Bebeğin de ölünün de kırkı önemli. 

40 özel bir sayı. İnsanın varlığı ya da yokluğu durumunda bir tür adaptasyon süreci. Bir bebek doğar, yepyeni bir dünyanın içinde soluk alıp verir, ışığa ve oksijene alışmaya çalışır, tazecik teni zamanla tanışır. Epeyce büyümüş bir insan (normal şartlarda) ya da tekamülün hecesiz yolunda ruhunu tamamlamış biri, zamanın içinde yer eden eskimiş teniyle aniden yaşamdan çekilir. Soluk alma eylemine son verir. Biri öykünün başı, öteki sonudur. Her iki durumda da insana 40 gün gerekir. Hem özneye hem de öznenin tamamlayıcısı olan tümleçlere. 

Biraz önce Ayfer Tunç’un Yeşil Peri Gecesi adlı romanını bitirdim.
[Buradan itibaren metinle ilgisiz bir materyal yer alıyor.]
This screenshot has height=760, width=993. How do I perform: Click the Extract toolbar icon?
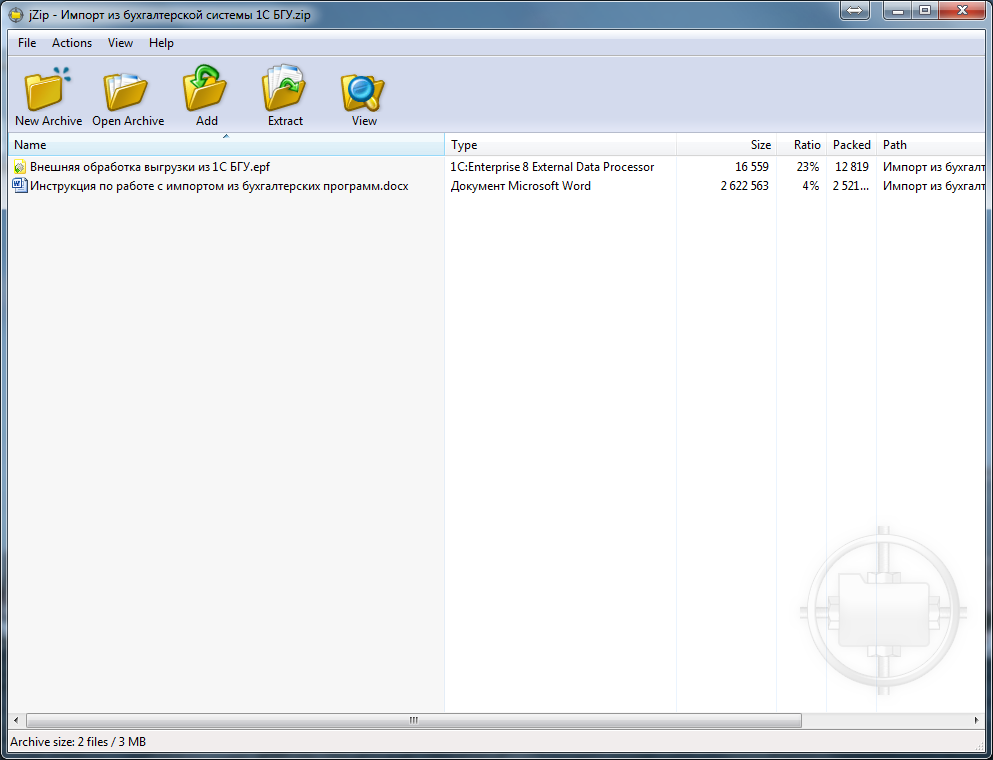285,91
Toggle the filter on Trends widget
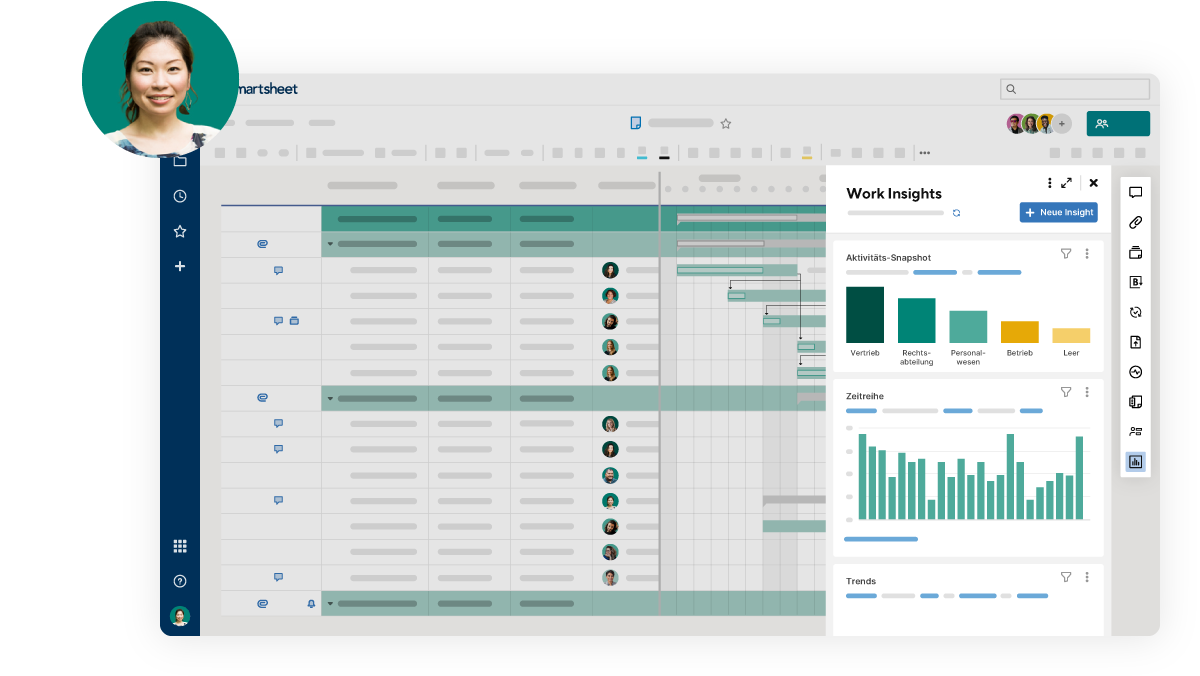 (1066, 577)
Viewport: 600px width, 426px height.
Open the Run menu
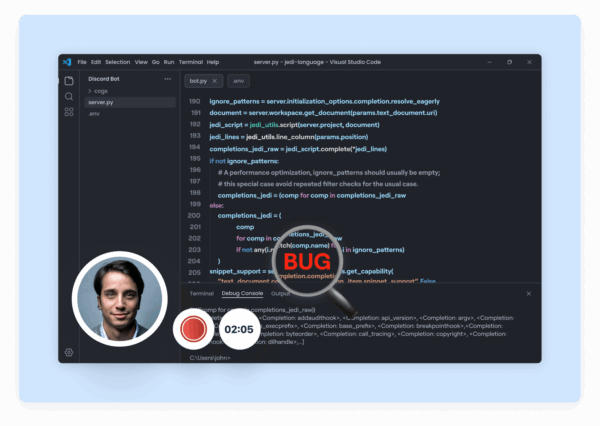click(169, 62)
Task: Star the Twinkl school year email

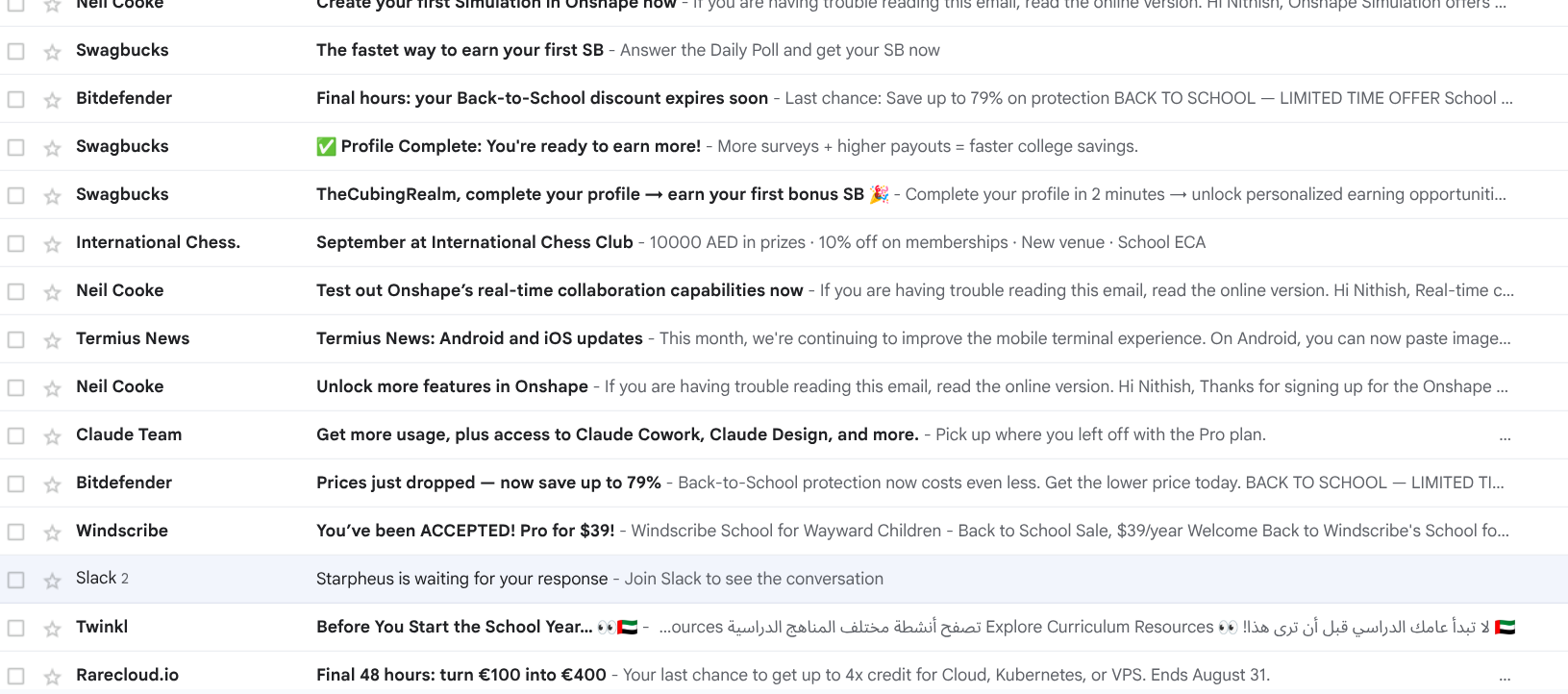Action: 52,628
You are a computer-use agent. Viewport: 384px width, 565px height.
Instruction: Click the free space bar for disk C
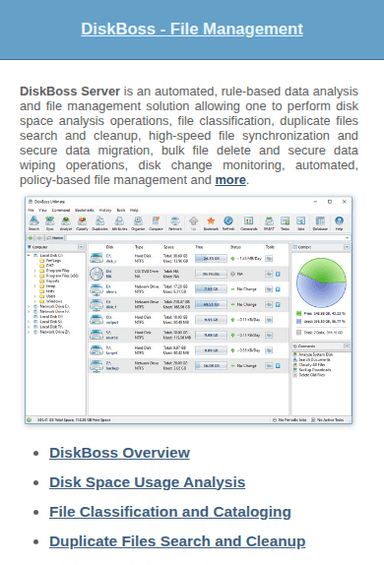211,258
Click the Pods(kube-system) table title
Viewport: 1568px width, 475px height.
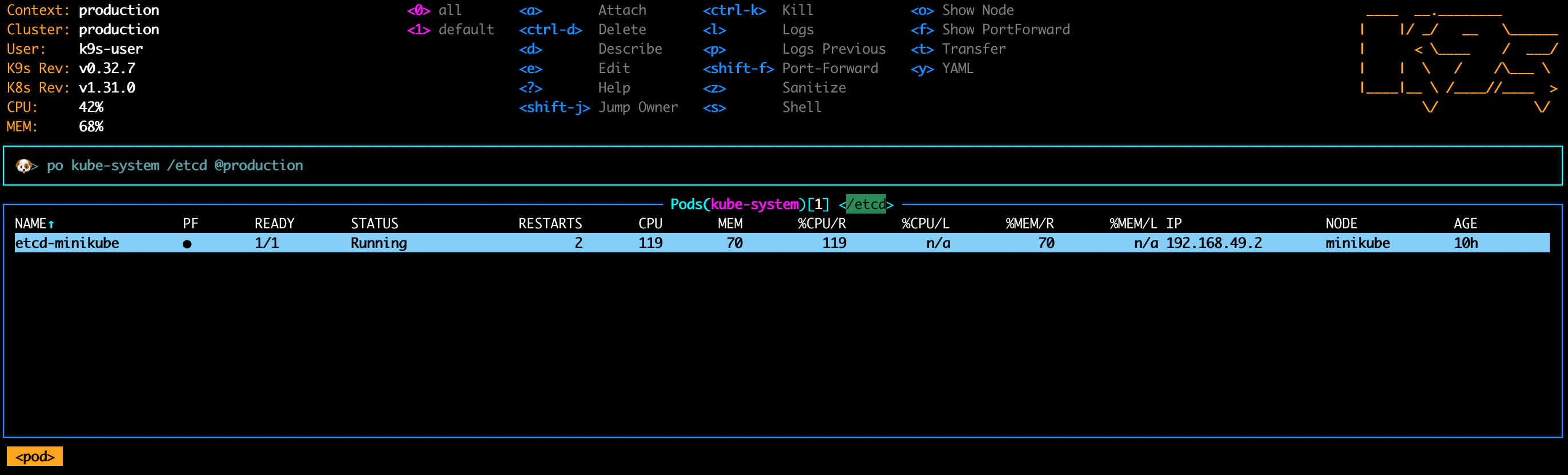point(738,204)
Son bölümün adı “Yeniden Doğan”dı. Böyle bir hikayenin bu noktaya bağlanması içimde tarifi imkânsız bir his yarattı. Hayatın yıkıntıları içinde kendi kendine binlerce deprem yaratan kahramanın kırkı çıkmıştı. Sonunda. Bebekliğinde çıkaramadığı, binlerce ölümünde sınavını aşamadığı bir kırktı bu. Kırkı geçmek, özgürlüktü. Yaş olarak da böyle değil mi? Kırklarını yaşayan birçok insan yaşamın başka bir boyutuyla tanıştığını söylemez mi? Hz. Muhammed kırk yaşında peygamberlik mertebesine tekabül etmez mi? 
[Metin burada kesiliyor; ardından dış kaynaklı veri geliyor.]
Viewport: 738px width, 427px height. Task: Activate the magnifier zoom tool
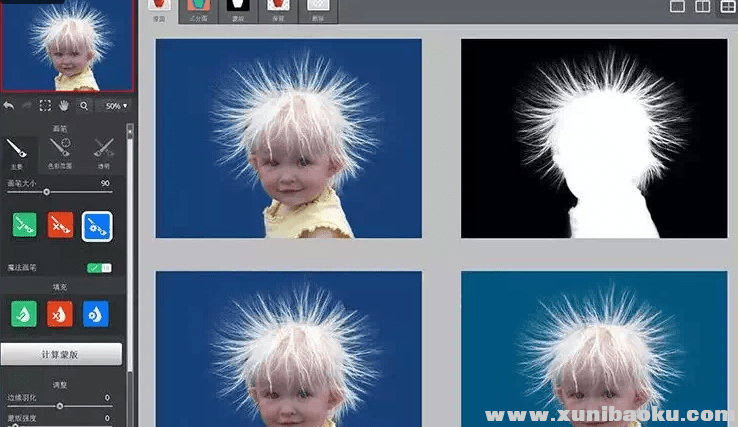(84, 105)
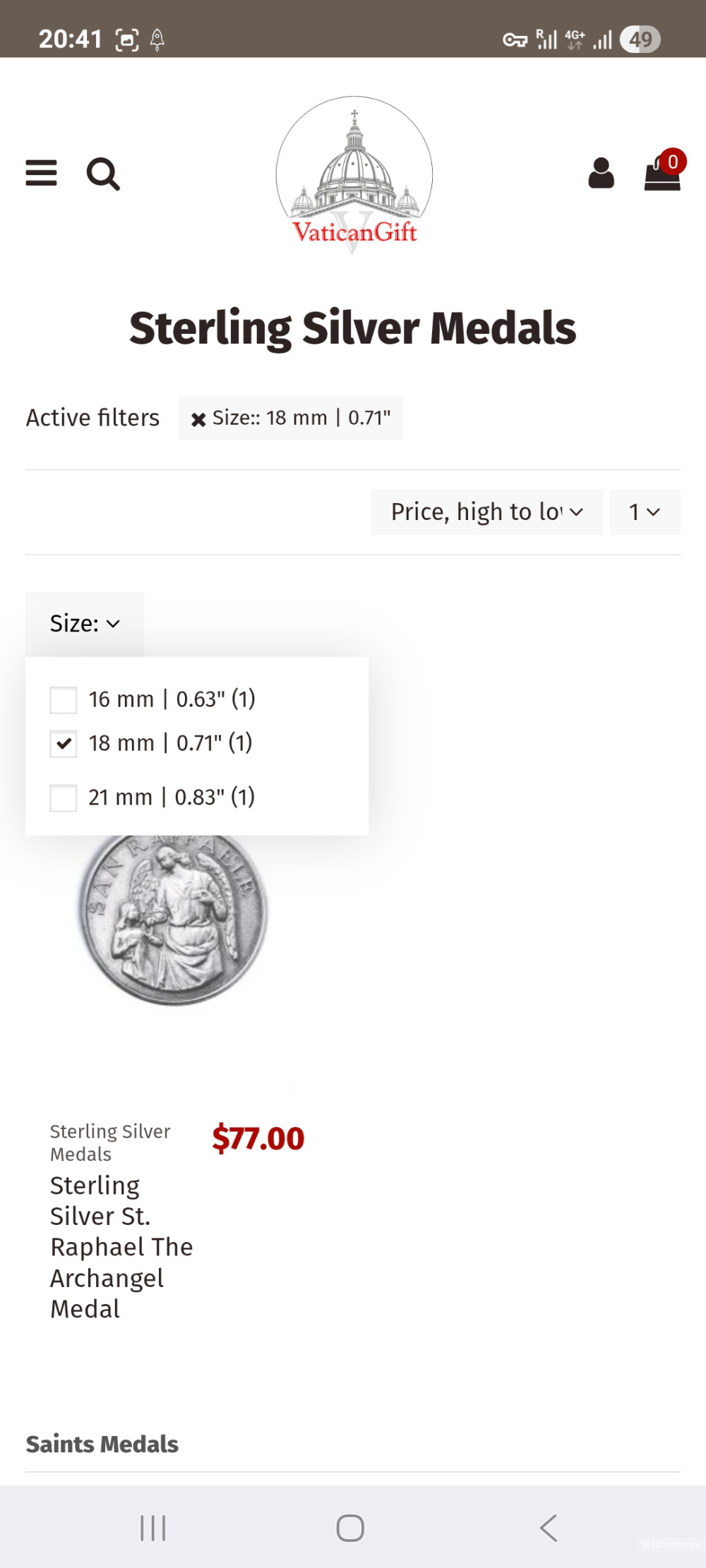View the St. Raphael medal image
The width and height of the screenshot is (706, 1568).
click(x=173, y=917)
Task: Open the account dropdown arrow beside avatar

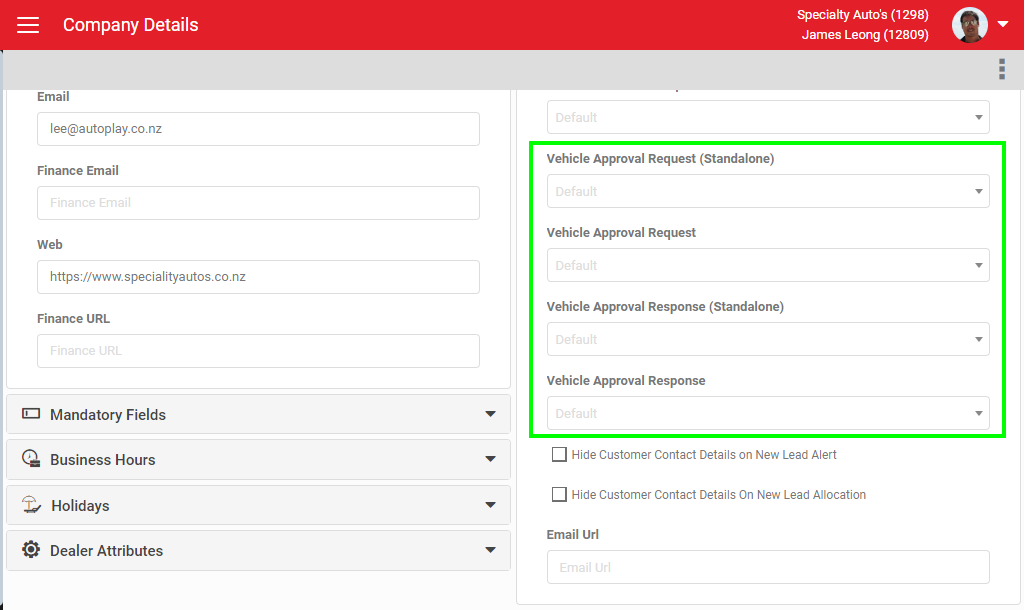Action: (1003, 25)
Kırk, Türk, Altay, Orta Asya ve Orta Doğu mitolojilerinin kutsalıdır. Kırk gün kırk gece düğün yapmak tabiri… Destanlarda ve efsanelerde kırk yıllık uykular… Kırk erenlerin sonsuzluğu… Kırk evliya, kırk aziz, kırk mum… Ömrümüz bu sayının tılsımına batıp çıkıyor mutlaka. Bugün benim için bir kırk. Bebeklikte çıkan kırkımın üzerine bilerek ve adım adım sonuna yürüdüğüm ilk kırk. Boğazımda bir ağrıyla uyandım. Hastalık olmadığını içten içe bildiğim, gelecekteki sözcüklerin ve sohbetlerin kapısını sonsuza dek kapatan bir ağrı bu. Resimlerde eskimenin sancısı. Artık yalnızca sayfalarda ve gökyüzüne bakarak konuşabilecek olmamızın yalnızlığı. Derin bir öznesizlik hali. Bugün benim için, helva tadıyla bağdaştırılan kırkın en gerçek hali. 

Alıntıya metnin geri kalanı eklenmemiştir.